[Information provided]
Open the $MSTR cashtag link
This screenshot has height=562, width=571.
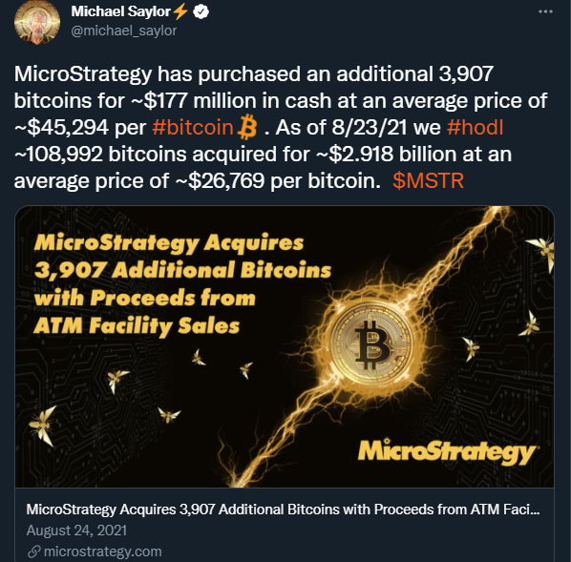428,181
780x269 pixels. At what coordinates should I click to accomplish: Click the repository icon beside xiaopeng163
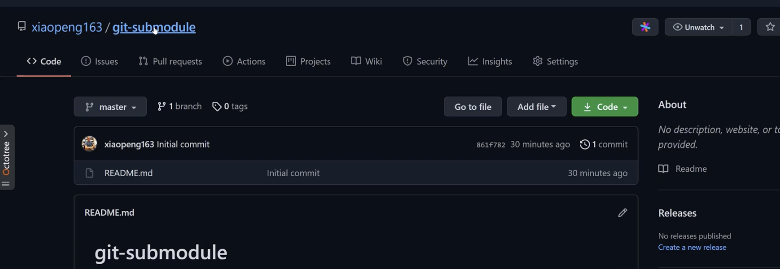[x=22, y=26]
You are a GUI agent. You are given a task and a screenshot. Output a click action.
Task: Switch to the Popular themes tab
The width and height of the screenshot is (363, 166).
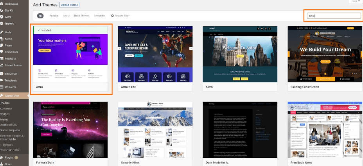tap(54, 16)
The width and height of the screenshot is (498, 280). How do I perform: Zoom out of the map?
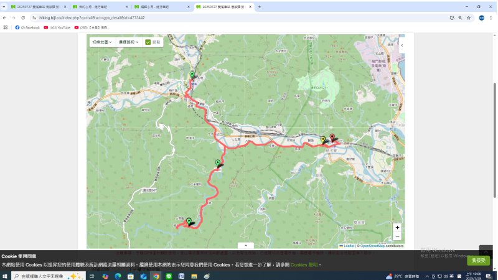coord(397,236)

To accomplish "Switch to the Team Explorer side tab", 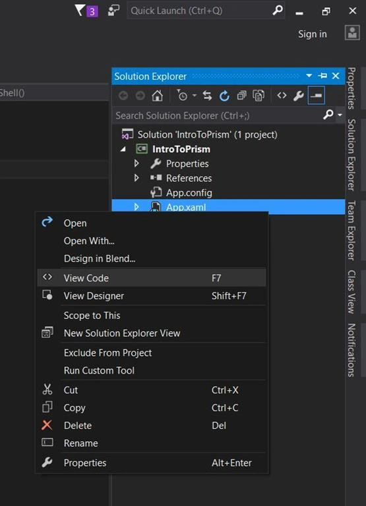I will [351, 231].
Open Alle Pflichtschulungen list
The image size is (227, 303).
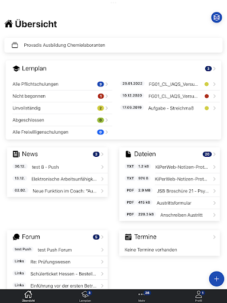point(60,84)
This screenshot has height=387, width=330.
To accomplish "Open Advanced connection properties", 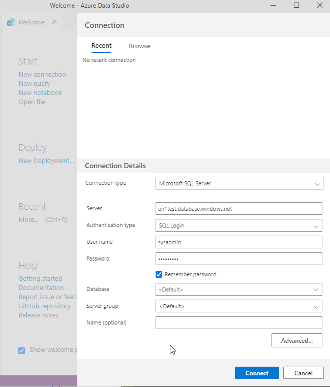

[The task] Beginning with the line above that contains "This screenshot has height=562, width=571." and ending with the line that contains "Task: Switch to the Popular themes tab", quote each line exactly, keeping out the pictures.

[Completed task]
This screenshot has height=562, width=571.
428,181
780x269 pixels. At what coordinates should I click to accomplish: Click the repository icon beside xiaopeng163
[x=22, y=26]
You are a GUI agent. You are given a task and a screenshot. Output a click action.
Task: Switch to the Popular themes tab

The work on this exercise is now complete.